Many thanks for your replies everyone
I agree re hardware issues - it's hard for the development stream to keep up with new hardware - even if some of them seem to be paid to do it. I suspect some hardware vendors have done exclusive business deals with MS. (Hopefully, it will turn out to be their loss one day)
FWIW I have had Apache 1.x series on both 7.3 and 8.2 with no problems. Am sure that Samba was available on both of those two versions as well but I never used it. I'd agree that sound shifting into the kernel is a 'new thing' and therefore probably buggy. Displays have always been an issue of one sort or another with Linux.
I once had a TFT (Iiyama I think) die and was never sure whether it was the card, the terminal, or dual boot RH and NT that was the problem.
and yes you have to do the research first... I'd agree with that.

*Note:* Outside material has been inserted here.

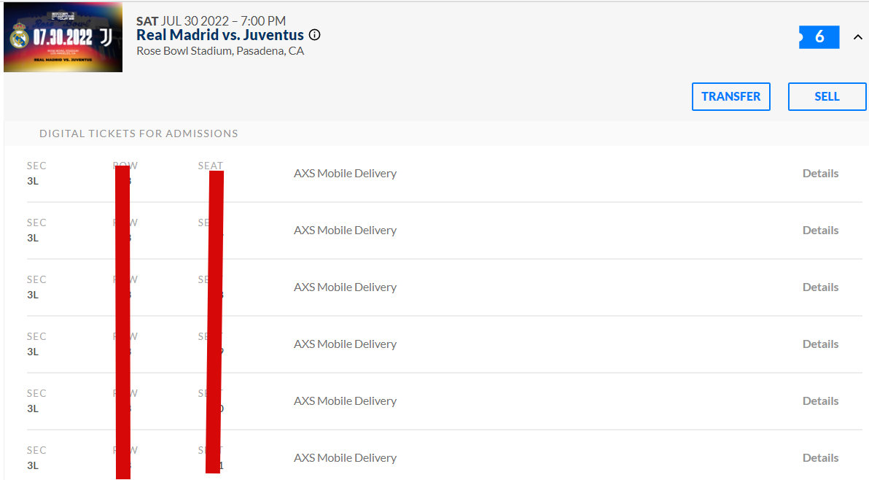The height and width of the screenshot is (480, 869).
Task: Select the first ticket's section 3L value
Action: click(x=33, y=181)
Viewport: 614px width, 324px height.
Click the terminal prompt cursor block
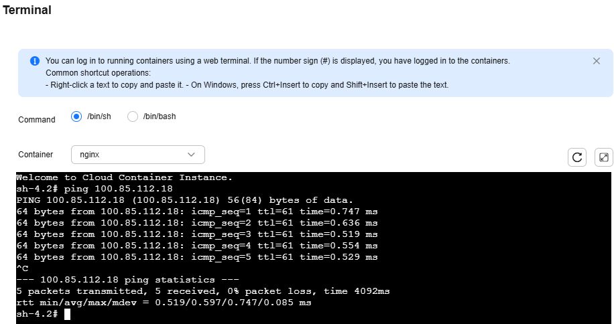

My pet points of issue with SuSE are :
1. not providing gcc 2.95 This is the stable version of gcc used for kernel builds. 8.3 provided the world with a pre release of gcc v3.3 and I have yet to manage to install 2.95 safely i.e. being sure I wasn't about to wreck v3.3. Given that I bought the professional version and I think it's feasible that someone who buys the professional version would want a 'safe' 'industry-standard' 'standards compatible' compiler, I was a bit miffed that 2.95 wasn't available for install alongside 3.3
2. Twice I have had problems with code compile. Once was the winmodem code (no MOD_VERSIONS IIRC) and once was attempting to recompile my existing kernel using the source code provided on the distro. Having said that I took CVS out of rpm db and installed v 1.11.17 outside the rpm db structure (no rpm available) and I have recently compiled Apache 1.3.31 ok too. One thing that SuSE does tend to do is wander away from the 'structure of things' so there are some tweaks in the httpd.conf for v1.3.27 which are SuSE dept.
As far as wrecking a system goes, been there done that got the T-shirt
I was dual booting XP/7.3 and backed up to do a fresh install of 8.2. I completely missed the change in the 'how do you want to boot up' (GRUB v LILO, floopy v. hdd etc) and it's placement in the install procedure and managed to overwrite my MBR. That was the day I went totally Linux.